ALICE, PER ADESSO

AIUTA LO SPETTACOLO A TORNARE IN SCENA

di Sylvain Levey

Regia Valentina Aicardi
Assistente alla regia Marco Musarella
Con Francesca Cassottana, Elio D’Alessandro, Costanza Frola
Scenografie realizzate da Scuole tecniche San Carlo
Costumi Augusta Tibaldeschi
Musiche Rocco Di Bisceglie e Francesco Lurgo
Cura del movimento Valeria Pugliese
Light design Sara Brigatti
Registrazioni Pietro Malatesta
Un ringraziamento ad Angelo Crosignani

Produzione Tedacà

La migrazione dal punto di vista di un'adolescente

Il paese di questa Alice non è quello delle meraviglie ma una città straniera in cui scopre l'amore dall'alto dei suoi 13 anni. Alice vaga di città in città, sballottata dalle continue partenze di un padre con lavori stagionali, e Perpetua così la tradizione familiare fatta di esili politici e sradicamento. Per questo forse Alice divora la vita intensamente ogni dettaglio brilla di una luce luminosa nella storia che ci racconta. Alice si sveglia nel mondo e non riesce ad attendere.

Poco a poco, km per km, metro per metro, centimetro per centimetro, poi millimetro per millimetro, Alice racconta la perdita e la conquista di ogni nuova partenza cercando il suo posto nel mondo fino a diventare adulta.

Spettacolo con un testo inedito in Italia

Un testo inedito in Italia di Sylvain Levey che getta uno sguardo incisivo, tenero, lucido e pieno di speranza sulla grande Storia, con le apparenti contraddizioni di ciò che è piccolo fuori e grande dentro.

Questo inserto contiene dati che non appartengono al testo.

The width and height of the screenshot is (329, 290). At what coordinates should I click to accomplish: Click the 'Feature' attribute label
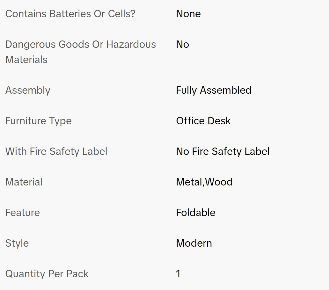click(23, 213)
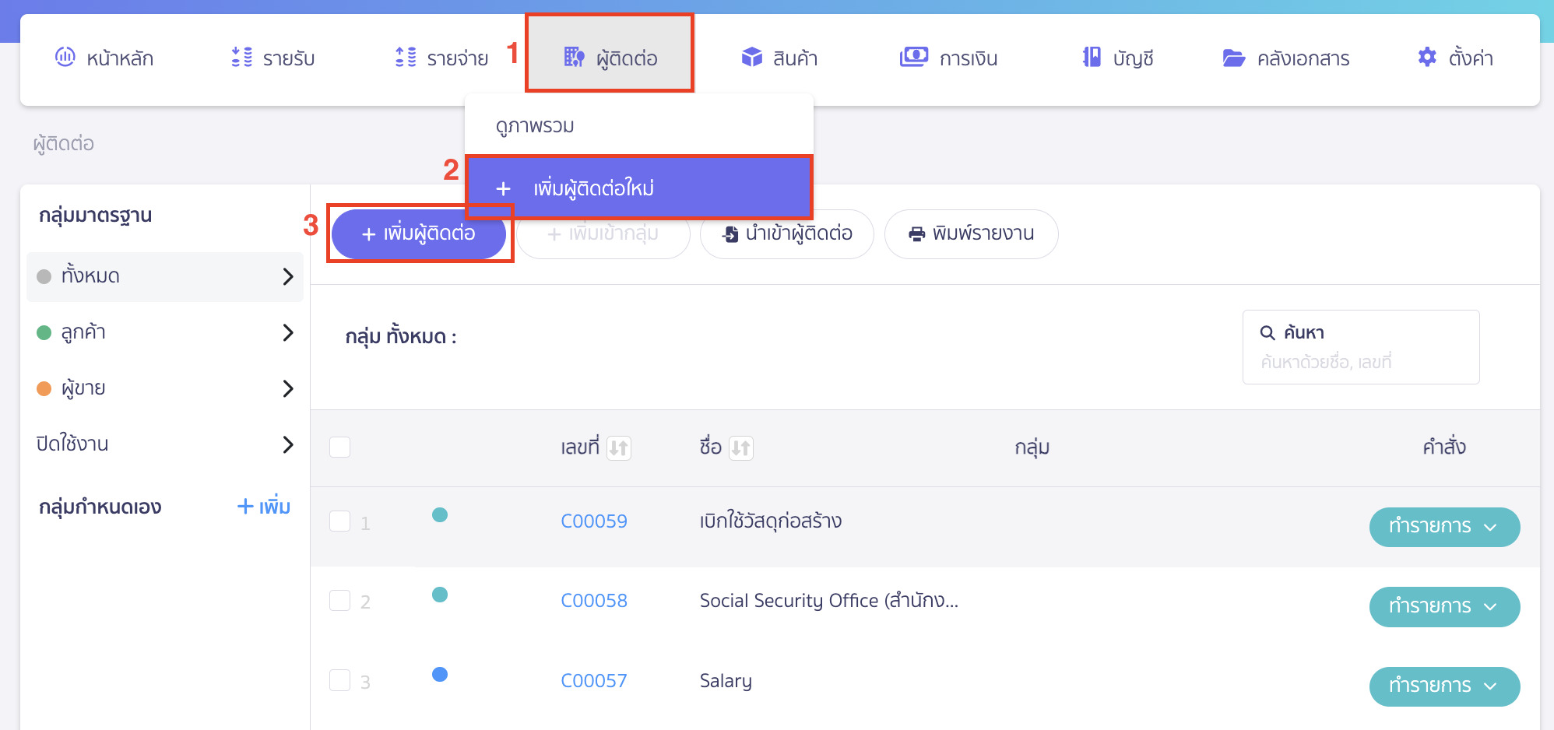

Alice per adesso possiede la magica intensità di una nuova partenza e contiene anche la secchezza della perdita; con uno stile libero e ispirato che mescola monologo, poesia, dialogo e spettacolo, il monologo diventa un canto polifonico dove si incrociano le parole dei genitori i pensieri della narratrice e le voci di altri 6 personaggi.